Jawaban atas pertanyaan itu akan menjawab bagaimana perlakuan kita terhadap
peserta didik kita.
Kita juga perlu melihat kasus ini dengan melihat karakter pelaku yang sudah mengikuti pendidikan selama 6 semester. Bukan masa yang singkat untuk membentuk pribadi para ababil ini. Hal ini berarti lingkungan pendidikan di institusi tersebut juga berperan membentuk karakter pelaku. Jadi institusi pendidikan juga perlu untuk berefleksi dan berbenah apabila ditemukan sesuatu yg perlu dibenahi.
Tentang dosen killer, saya teringat ada curhatan seorang alumni yang membawa rasa sakit hatinya hingga lulus dan bekerja.

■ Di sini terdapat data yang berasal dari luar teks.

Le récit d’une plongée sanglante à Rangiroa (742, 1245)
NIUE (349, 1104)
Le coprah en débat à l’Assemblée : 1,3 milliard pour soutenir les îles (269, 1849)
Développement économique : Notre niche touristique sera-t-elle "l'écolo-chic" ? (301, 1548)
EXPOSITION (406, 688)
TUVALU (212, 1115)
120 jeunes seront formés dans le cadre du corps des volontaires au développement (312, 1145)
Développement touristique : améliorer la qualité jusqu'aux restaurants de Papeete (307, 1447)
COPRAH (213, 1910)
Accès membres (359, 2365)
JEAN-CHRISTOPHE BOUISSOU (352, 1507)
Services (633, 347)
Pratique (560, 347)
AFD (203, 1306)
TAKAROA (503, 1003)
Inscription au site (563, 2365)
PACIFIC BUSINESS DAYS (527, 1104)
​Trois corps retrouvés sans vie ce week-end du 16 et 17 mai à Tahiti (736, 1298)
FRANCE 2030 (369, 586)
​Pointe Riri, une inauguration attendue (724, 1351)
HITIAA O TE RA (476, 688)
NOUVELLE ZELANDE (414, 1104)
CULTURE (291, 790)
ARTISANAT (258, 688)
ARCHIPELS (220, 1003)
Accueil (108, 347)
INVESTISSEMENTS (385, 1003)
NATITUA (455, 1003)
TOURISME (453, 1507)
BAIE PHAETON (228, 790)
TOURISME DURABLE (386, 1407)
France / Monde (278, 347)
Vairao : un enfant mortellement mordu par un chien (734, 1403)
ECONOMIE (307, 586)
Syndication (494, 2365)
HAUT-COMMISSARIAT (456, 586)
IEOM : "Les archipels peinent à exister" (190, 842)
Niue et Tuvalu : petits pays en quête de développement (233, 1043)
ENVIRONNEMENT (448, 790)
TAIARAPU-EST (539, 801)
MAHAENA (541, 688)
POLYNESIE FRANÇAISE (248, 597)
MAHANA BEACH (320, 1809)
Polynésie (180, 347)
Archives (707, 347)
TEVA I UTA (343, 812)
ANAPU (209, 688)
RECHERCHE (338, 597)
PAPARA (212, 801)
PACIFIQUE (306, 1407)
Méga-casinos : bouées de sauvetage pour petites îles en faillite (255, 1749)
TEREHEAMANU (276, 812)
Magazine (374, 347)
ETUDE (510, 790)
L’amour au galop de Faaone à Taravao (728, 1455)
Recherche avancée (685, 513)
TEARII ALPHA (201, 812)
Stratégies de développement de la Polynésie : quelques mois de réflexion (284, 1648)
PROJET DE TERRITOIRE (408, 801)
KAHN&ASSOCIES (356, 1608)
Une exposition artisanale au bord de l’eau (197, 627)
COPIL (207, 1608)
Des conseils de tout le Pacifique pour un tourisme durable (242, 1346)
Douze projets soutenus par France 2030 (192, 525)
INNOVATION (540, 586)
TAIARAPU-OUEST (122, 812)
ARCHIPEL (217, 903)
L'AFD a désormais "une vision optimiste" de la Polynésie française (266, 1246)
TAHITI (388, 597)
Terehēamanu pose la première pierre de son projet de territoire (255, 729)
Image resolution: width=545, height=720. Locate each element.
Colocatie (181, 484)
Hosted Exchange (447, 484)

Kondisi ini juga menjadikan refleksi buat para pendidik untuk memberikan cara terbaik agar alumni bisa membawa hal-hal yang baik setelah lulus dan menularkan kepada lingkungannya dalam baktinya. Aaaah... jika kita ingin saling menyalahkan tak ada ujungnya. Jadi kita ingin mencari kebenaran atau pembenaran?
Bukannya ingin memberikan pembelaan kepada si pelaku, namun ajakan untuk mengambil hikmah dari kejadian yang ada, menghindari dari perilaku penghakiman, dan mencari solusi atas masalah yang ada.
Mari menunjuk diri sendiri....
Tentang dosen killer, saya teringat ada curhatan seorang alumni yang membawa rasa sakit hatinya hingga lulus dan bekerja. Kondisi ini juga menjadikan refleksi buat para pendidik untuk memberikan cara terbaik agar alumni bisa membawa hal-hal yang baik setelah lulus dan menularkan kepada lingkungannya dalam baktinya. Aaaah... jika kita ingin saling menyalahkan tak ada ujungnya. Jadi kita ingin mencari kebenaran atau pembenaran?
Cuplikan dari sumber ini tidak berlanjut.